What is an “ecolabel”? A very broad definition is – a logo or common label that seeks to inform about the environmental and/or social sustainability benefits of a product or supplier, and has been approved for use by an independent third party. “Environmental claims” or “green claims” are broader terms that include supplier self-claims and use of logos or symbols that do not require third-party approval.

They continue:

Ecolabels now cover a very wide range of significance, product coverage, reliability and meaning. This has created some confusion for buyers seeking to contribute to genuine reduction of environmental impact from products.

Under the motto ‘walking the talk’, the NZ government’s Ministry for the Environment runs the Govt3 programme thatEnvironmental Choice NZ helps central government agencies become more sustainable. Its section on computing leads me to the recommendation that we buy products that “have an Environmental Choice NZ license (EC–26–04 Personal Computers – www.enviro-choice.org.nz)”. The Environmental Choice system is described as the premier type of ecolabel: a “Type I ecolabel”. It is unfortunate, then, that among the mulch, hand detergents and carpets, there are no computers listed.

So, what are some of the ecolabels in computing?

The most widely known is the Energy Star system (also seen on fridges etc). Established in 1992, and recognised by 40% of the American public, the system aims to reduce energy use through the promotion of energy efficient products.

EPEAT three colours

The EPEAT system, partially funded by the U.S. Environmental Protection Agency, evaluates computer desktops, laptops, and monitors based on 51 environmental criteria (summary) (including energy star compliant). All EPEAT registered products must meet 23 mandatory environmental criteria. An additional 28 optional criteria are used to determine whether products earn EPEAT Bronze, Silver, or Gold recognition. In January 2007, President Bush signed an Executive Order requiring all federal government purchases of electronic products to be EPEAT-registered.

This month the EPEAT adminstration and Dell annouced “Dell First to Offer EPEAT Gold Notebook“. Dell adds that all of the Dell products meet all the mandatory criteria and more than 75 percent of the optional criteria.Europe's flower

In Europe the “flower” is a voluntary scheme used help consumers “to actively help to protect the environment by buying products that inflict less damage upon it”. For computers:Flower tells you…

I think the major danger of a single tick/flower/medal based labelling scheme is the suggestion that there is a right answer. I much prefer the ideas of informed choice (although having said that I note that the EU flower is carefully relative: “The official EU mark for Greener Products”).

It is perhaps worth noting that the focus of these schemes is environmental, there doesn’t seem to be an ecolabelling scheme incorporates a wider definition of sustainability (ie including social etc). The UN’s Global Compact and associated Global Reporting Initiative do have a wider scope: “principles of social and environmental behaviour in their daily business” (see for example social criteria for financial services) but these have not yet made it to consumer level ecolabelling systems.

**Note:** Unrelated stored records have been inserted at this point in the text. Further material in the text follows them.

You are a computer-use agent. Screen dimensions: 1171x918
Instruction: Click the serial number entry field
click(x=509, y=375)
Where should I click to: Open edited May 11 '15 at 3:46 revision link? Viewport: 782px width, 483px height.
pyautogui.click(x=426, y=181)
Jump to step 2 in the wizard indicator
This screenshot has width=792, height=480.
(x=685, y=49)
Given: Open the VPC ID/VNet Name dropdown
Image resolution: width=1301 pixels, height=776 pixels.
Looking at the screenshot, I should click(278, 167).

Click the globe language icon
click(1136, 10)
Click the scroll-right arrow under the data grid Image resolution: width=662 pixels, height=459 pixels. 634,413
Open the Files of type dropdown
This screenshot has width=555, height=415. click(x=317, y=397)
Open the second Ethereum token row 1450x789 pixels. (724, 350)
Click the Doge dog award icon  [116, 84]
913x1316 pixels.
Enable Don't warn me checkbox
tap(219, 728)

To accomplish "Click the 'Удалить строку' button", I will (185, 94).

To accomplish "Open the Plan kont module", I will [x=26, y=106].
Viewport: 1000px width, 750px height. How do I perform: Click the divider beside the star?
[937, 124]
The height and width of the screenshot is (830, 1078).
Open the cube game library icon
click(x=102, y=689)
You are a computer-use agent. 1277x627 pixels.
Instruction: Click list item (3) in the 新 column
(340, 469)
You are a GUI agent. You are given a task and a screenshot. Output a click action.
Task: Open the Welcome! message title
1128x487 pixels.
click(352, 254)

Under maximising the impact of the report, they focus on the value of the process:

Sustainability reporting is a living process and tool, and does not begin or end with a printed or online publication. Reporting should fit into a broader process for setting organizational strategy, implementing action plans, and assessing outcomes. Reporting enables a robust assessment of the organization’s performance, and can support continuous improvement in performance over time. It also serves as a tool for engaging with stakeholders and securing useful input to organizational processes.

So. Yes an ecoLabel approach is good. I like the simple graphical approach but not if it means reducing complex information to a single device. The existing ecoLabels for computing hide much but also miss much. They should be part of a dialogue with stakeholders, should account for a wider interpretation of sustainability, and, go beyond hardware procurement to the wider sphere of computing.